Album Review: Muddy Waters — The Montreux Years
Claude Nobs was a towering figure in popular music. Founder of the Montreux Jazz Festival, he was responsible for bringing a stunning array of performers together, year after year on the stages in Switzerland. The second largest annual jazz festival on the planet, since its launch in 1967 Montreux has long taken a big-tent approach, booking artists from most every musical genre.
A new series of releases under the banner of The Montreux Years highlights some of the best music from the festival’s history. One of the latest in the series draws from three concerts featuring Muddy Waters. Sixteen tracks compiled from concerts in 1972, 1974 and 1977 capture Muddy Waters in his prime.
Waters experienced his first run of commercial success in the 1950s with a run of singles on Chess Records. After a period in the late ‘60s in which he seemed to have lost his way musically – tinkering with his approach and releasing acoustic and hard rock recordings – by the start of the 1970s Waters once again found his footing. In that decade he would earn four of his five Grammy Awards for Best Ethnic or Traditional Folk Recording. And he once again found himself a major draw on concert stages.
The Montreux Years serves as a superb live document of many of Muddy’s best-loved tunes: “Mannish Boy,” “Rollin’ and Tumblin’” and “Got My Mojo Working” among them. The performances on this newly-released set also feature songs that Waters recorded for 1974’s “Unk” in Funk, one of his last projects for Chess Records. Muddy sticks mostly to his own material, but when he turns in a reading of someone else’s song – as with Otis Spann’s “Nobody Knows Chicago Like I Do” – he makes it his own. Waters’ vocals and guitar work are assured, forceful and exemplary.
Four of the disc’s tracks come from Waters’ second Montreux appearance, one in which he was backed by a blues-rock all-star band including Buddy Guy, Pinetop Perkins, Junior Wells and Rolling Stones bassist Bill Wyman. Wyman and Perkins are on hand for the ‘77 tracks as well, joined by another top-notch ensemble including Bob Margolin.
The sound quality is uniformly excellent across the entire disc, and the post-production editing weaves together recordings from three festivals into a seamless document that sounds and feels like a single stellar performance.
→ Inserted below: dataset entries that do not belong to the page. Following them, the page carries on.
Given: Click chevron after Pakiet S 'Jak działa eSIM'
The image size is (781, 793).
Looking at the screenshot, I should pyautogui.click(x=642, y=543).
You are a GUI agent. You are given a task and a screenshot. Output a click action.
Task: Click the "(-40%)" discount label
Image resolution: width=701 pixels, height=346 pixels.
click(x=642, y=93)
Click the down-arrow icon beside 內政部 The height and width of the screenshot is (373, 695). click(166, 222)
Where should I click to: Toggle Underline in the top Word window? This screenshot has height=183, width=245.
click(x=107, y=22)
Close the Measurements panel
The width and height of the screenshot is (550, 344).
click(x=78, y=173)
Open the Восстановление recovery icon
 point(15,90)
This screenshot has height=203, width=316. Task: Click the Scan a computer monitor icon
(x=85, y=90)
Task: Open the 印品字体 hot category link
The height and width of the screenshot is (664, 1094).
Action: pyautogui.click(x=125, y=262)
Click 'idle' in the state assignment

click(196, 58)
The intimacy of the high-fidelity recordings often approaches the sharpness of a studio date, with that vibe broken only by the rapturous applause that greet Waters and his band at the conclusion of each number.
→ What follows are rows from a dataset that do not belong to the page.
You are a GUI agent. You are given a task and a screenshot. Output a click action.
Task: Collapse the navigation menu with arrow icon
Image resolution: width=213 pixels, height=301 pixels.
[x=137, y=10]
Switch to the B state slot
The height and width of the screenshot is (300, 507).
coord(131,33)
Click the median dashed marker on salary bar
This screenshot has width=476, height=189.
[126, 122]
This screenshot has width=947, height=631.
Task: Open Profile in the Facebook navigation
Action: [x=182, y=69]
The liner notes for Muddy Waters – The Montreux Years – written by Living Blues Editor Brett Bonner – sum up the disc’s importance in this opening statement: “It seems right that one of the greatest blues artists of all time played at one of the most storied music festivals of all time.” This new collection preserves some of those performances for modern-day listeners. A survey of Muddy Waters at the peak of his powers, The Montreux Years is also a document of a musician and performer who seems to be having the time of his life.